When Souter asks Clement if he isn’t simply “rearguing Rasul” and comments that “we have passed that point,” the SG responds that the existing system represents a “remarkable liberalization of the writ [of habeas corpus], not some retrenchment or suspension of the writ.” Intellectual reframing provided by Dickens: You’ll take this crummy soup we’ve offered, and you’ll ask for more.

Justice Anthony Kennedy—to whom, of course, all eyes are glued—asks pointed questions about whether the type of judicial review Breyer contemplates can be afforded the detainees under the appellate review before the D.C. Circuit Court of Appeals as Congress provided for in the MCA. He also asks how the Supreme Court can solve the pragmatic problems in the MCA if “we have no jurisdiction here?” (If the court strips itself of jurisdiction to hear this habeas case, it also strips itself of the power to solve the little matter of the CSRTs being ridiculous.) Kennedy wonders if the justices’ opinion should be limited to “have a nice day, everybody.” Clement seems to concede that the court could give him the win while still providing for more robust review than the MCA allows.

Emily Bazelon argued forcefully yesterday that the government’s claim that it is giving Guantanamo detainees more rights than anyone like them has ever received is both historically and constitutionally bizarre.

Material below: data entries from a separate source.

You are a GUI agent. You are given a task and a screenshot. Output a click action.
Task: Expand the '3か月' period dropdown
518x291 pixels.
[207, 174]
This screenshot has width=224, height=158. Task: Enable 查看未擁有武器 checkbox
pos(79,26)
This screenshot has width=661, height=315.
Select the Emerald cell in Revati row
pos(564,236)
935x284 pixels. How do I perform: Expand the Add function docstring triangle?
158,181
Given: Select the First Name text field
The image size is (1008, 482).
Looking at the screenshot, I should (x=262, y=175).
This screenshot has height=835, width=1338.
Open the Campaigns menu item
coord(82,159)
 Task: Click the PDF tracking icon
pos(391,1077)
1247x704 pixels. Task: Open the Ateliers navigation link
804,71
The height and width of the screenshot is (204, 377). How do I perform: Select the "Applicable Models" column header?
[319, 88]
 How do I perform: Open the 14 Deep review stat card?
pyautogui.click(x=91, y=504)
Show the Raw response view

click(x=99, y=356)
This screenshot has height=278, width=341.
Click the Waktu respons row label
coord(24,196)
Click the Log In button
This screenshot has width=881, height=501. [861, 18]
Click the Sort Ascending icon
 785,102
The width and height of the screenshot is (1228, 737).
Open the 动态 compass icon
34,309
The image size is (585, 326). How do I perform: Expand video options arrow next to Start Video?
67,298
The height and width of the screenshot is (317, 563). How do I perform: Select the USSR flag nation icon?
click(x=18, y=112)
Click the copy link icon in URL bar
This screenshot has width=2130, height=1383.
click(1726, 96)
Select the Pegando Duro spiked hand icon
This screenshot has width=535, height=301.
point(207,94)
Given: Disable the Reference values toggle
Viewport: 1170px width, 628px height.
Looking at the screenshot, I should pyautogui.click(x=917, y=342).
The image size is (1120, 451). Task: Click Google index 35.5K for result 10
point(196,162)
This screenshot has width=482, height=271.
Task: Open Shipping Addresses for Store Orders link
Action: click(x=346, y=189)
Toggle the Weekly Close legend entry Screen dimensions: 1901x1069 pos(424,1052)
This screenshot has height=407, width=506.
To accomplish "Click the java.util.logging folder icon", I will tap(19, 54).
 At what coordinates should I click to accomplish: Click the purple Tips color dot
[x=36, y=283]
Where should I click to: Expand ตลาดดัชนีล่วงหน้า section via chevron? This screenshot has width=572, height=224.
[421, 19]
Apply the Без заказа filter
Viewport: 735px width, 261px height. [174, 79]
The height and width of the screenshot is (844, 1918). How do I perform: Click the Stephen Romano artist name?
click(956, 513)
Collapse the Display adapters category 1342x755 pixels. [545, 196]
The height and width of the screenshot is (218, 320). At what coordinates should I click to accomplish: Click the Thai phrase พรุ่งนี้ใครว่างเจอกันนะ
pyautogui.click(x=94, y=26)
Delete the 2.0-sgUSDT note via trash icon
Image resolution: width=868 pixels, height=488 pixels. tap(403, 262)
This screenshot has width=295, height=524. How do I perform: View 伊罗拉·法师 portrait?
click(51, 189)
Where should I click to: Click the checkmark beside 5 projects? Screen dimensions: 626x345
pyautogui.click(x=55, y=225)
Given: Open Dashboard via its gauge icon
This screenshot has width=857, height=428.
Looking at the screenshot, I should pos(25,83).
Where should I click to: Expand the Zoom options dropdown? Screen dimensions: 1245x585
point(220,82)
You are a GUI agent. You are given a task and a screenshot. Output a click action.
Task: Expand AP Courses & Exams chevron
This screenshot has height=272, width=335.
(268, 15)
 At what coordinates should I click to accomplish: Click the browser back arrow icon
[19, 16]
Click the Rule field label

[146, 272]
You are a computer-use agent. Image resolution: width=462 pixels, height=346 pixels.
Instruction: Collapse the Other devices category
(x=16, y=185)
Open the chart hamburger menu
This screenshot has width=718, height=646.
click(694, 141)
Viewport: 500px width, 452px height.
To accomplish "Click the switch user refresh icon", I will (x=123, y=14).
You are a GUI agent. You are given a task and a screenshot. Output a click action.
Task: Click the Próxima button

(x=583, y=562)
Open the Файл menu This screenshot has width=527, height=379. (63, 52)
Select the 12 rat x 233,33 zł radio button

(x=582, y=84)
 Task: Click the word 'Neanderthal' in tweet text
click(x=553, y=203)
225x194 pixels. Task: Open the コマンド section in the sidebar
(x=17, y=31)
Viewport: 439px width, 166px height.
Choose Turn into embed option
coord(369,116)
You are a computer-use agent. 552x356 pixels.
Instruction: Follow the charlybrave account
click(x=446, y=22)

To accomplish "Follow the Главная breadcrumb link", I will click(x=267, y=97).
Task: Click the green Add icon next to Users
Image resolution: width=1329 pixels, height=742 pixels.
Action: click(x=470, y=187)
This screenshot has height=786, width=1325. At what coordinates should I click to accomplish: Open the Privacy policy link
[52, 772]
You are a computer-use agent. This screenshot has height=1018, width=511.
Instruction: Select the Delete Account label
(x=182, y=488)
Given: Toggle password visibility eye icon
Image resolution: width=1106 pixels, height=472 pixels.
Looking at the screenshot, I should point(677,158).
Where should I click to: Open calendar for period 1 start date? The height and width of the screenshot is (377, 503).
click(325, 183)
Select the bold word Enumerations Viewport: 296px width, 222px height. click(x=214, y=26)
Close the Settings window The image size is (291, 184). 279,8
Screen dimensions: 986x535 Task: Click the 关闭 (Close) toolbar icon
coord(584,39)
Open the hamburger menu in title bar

It may sound good rhetorically, but it forces the administration to argue—as Clement does today—that the detainees have terrific procedures—as good as a habeas proceeding! Better, even!—and that the detainees should be grateful for them.

But I just couldn’t count five votes today for the proposition that the kangaroo tribunals are better than the alternatives, or even that they are any good at all. After six years, zero trials, multiple suicide attempts, and myriad resignations, even the claim that serfs on the Isle of Jersey in 1597 would have been delighted with the CSRTs sounds a false note. The one unifying theme today may be that every justice present longs for the good old days of the 14th century. The conservatives because life was better then. And the liberals because even the Middle Ages look better than what the administration is doing now.